As described above, they have a $2 \times n$ grid, where each cell has a score. The score of the cell in row $i$ and column $j$ is $a_{i,j}$. Mandy's piece starts at the top-left corner (row 1, column 1), and brz's piece starts at the bottom-right corner (row 2, column $n$). First, they each collect the score of the cell their piece is currently on, and then the scores of these two positions disappear.

Then, the two players take turns, with Mandy going first. In each turn, a player can move their piece to an adjacent cell (up, down, left, or right) or choose not to move. A move cannot go outside the grid, and a piece cannot move to a cell that has no score. After moving, the player collects the score of that cell, and then the score of that cell disappears.

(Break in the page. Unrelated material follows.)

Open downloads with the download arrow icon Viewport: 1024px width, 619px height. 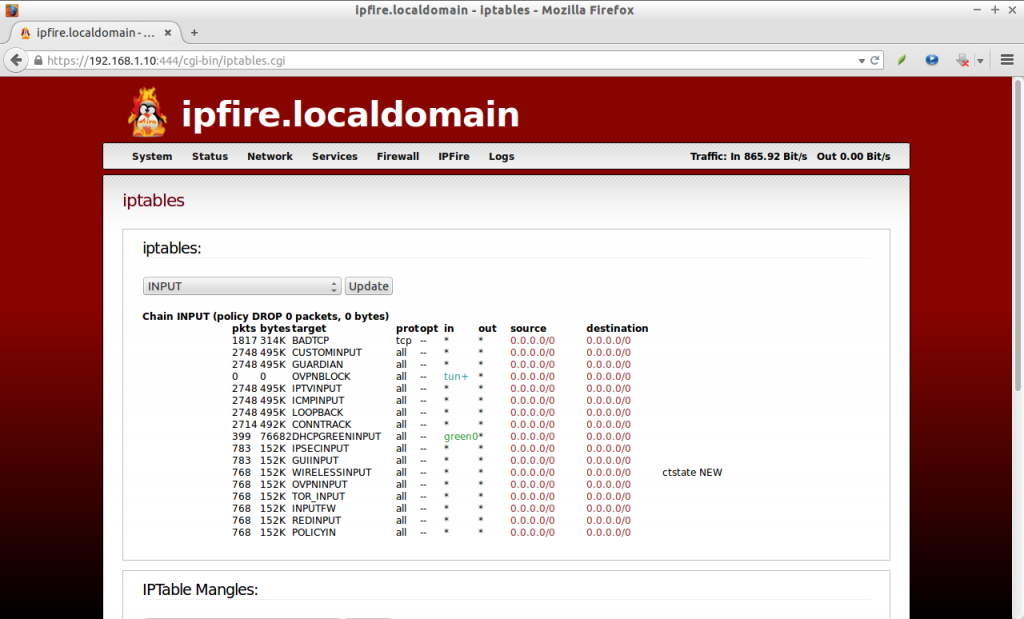962,60
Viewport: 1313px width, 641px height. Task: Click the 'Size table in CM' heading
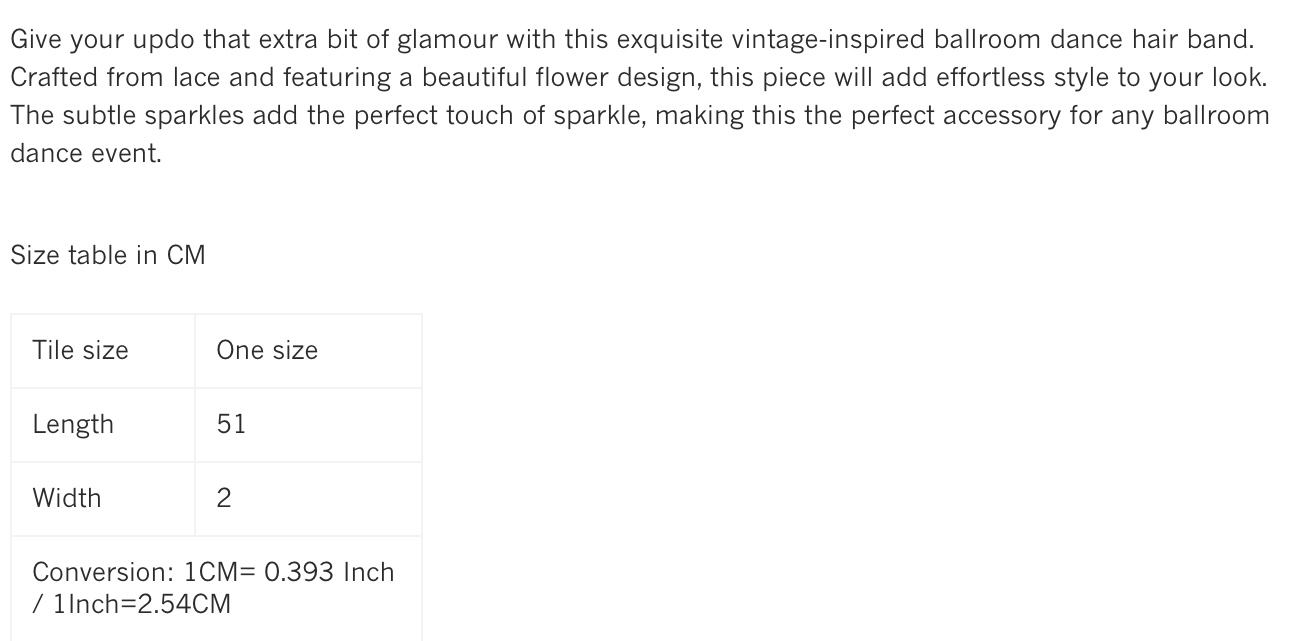coord(108,256)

If both sides cannot make a move, the game ends. The player with the higher total score wins. If both players are perfect, and both want to win as much as possible (if they cannot win, they try to draw), please calculate in advance who will be the final winner.

Input

The first line contains an integer $T$ ($1 \le T \le 10^5$), representing the number of games Mandy and brz play.

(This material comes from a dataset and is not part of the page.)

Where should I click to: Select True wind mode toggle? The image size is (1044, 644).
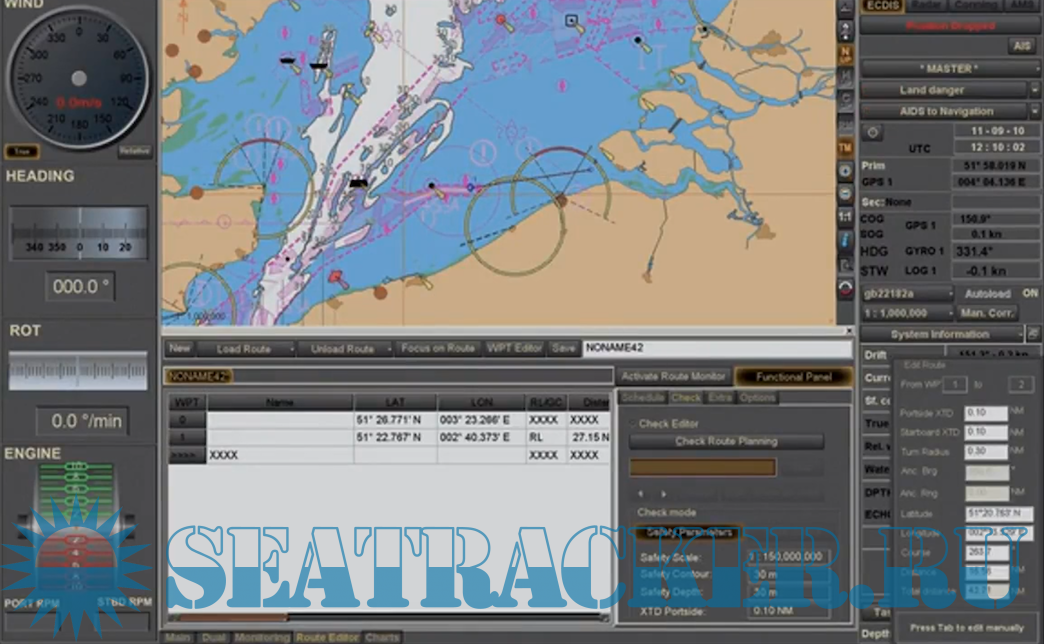[x=21, y=152]
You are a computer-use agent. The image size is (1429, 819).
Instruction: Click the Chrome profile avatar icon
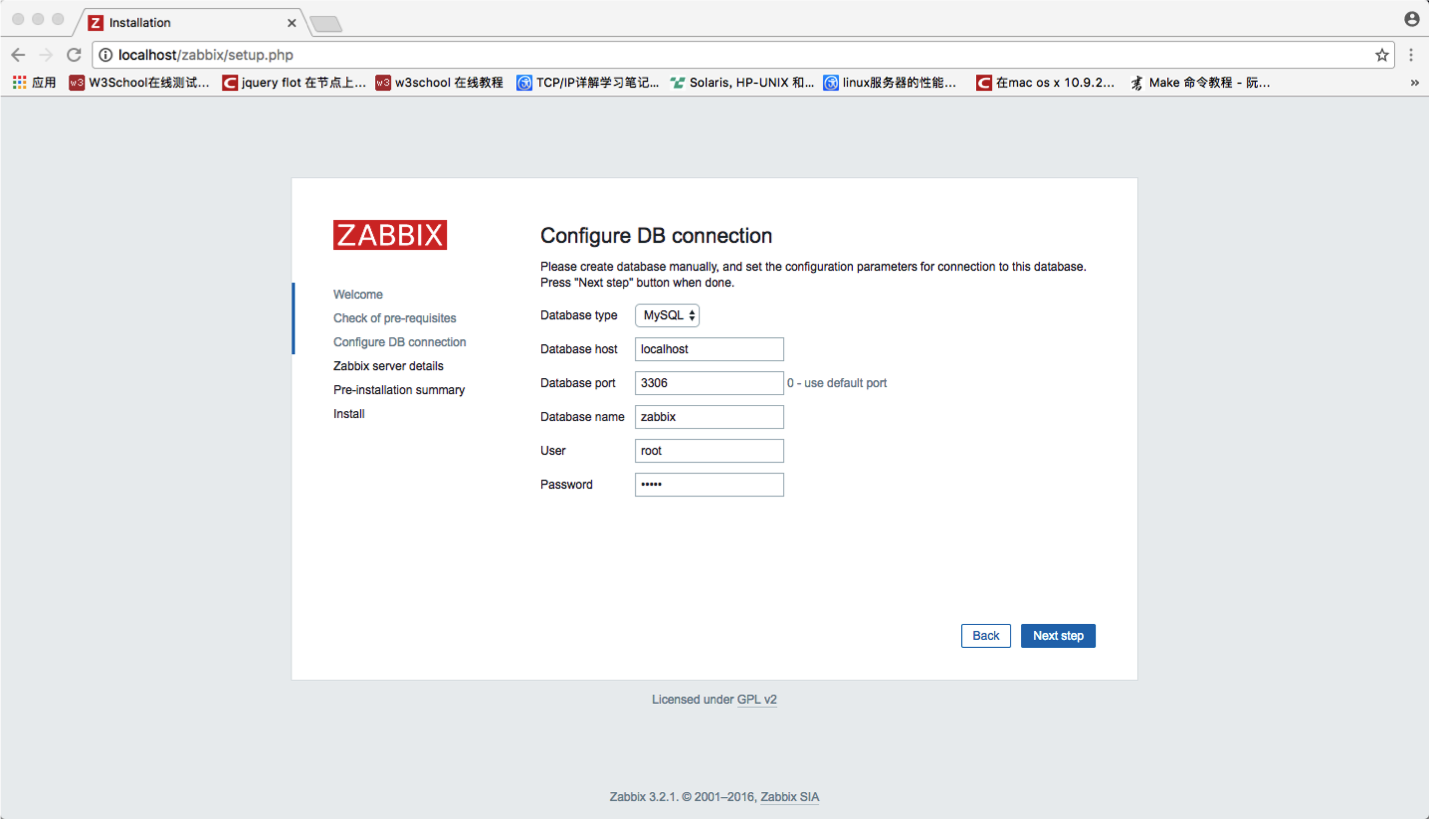point(1411,19)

For each game, the first line contains an integer $n$ ($1 \le n \le 2 \times 10^5$).

The next two lines each contain $n$ integers, representing $a_{i,j}$ ($1 \le a_{i,j} \le 10^9$).

It is guaranteed that for all games, $\sum n \le 2 \times 10^5$.

Output

Output $T$ lines, each representing the result of a game.

If Mandy wins, output "Mandy" (without quotes); if brz wins, output "brz" (without quotes); otherwise, output "draw" (without quotes) to indicate a draw.

Examples

Input 1

3
1
3
2
3
1 2 3
3 2 1
10
3 2 1 3 3 2 3 9 4 2
1 3 1 1 4 3 9 3 4 1

Output 1

Mandy
draw
brz

Note

For the first example, Mandy starts by collecting 3, brz starts by collecting 2, and then neither can move, so the game ends, and Mandy wins.

For the second example, both start by collecting 1. If Mandy chooses to move down to collect 3, then brz can choose to move left to collect 2. After that, Mandy cannot move because the scores of the surrounding cells have already been collected, so brz can collect the remaining scores and win. However, if Mandy chooses to move right to collect 2, then brz can choose to move left to collect 1. Mandy cannot move, so brz will collect the remaining scores and win. Since brz can collect 3, and Mandy can collect 3, the game ends in a draw.

For the third example, please analyze it yourself.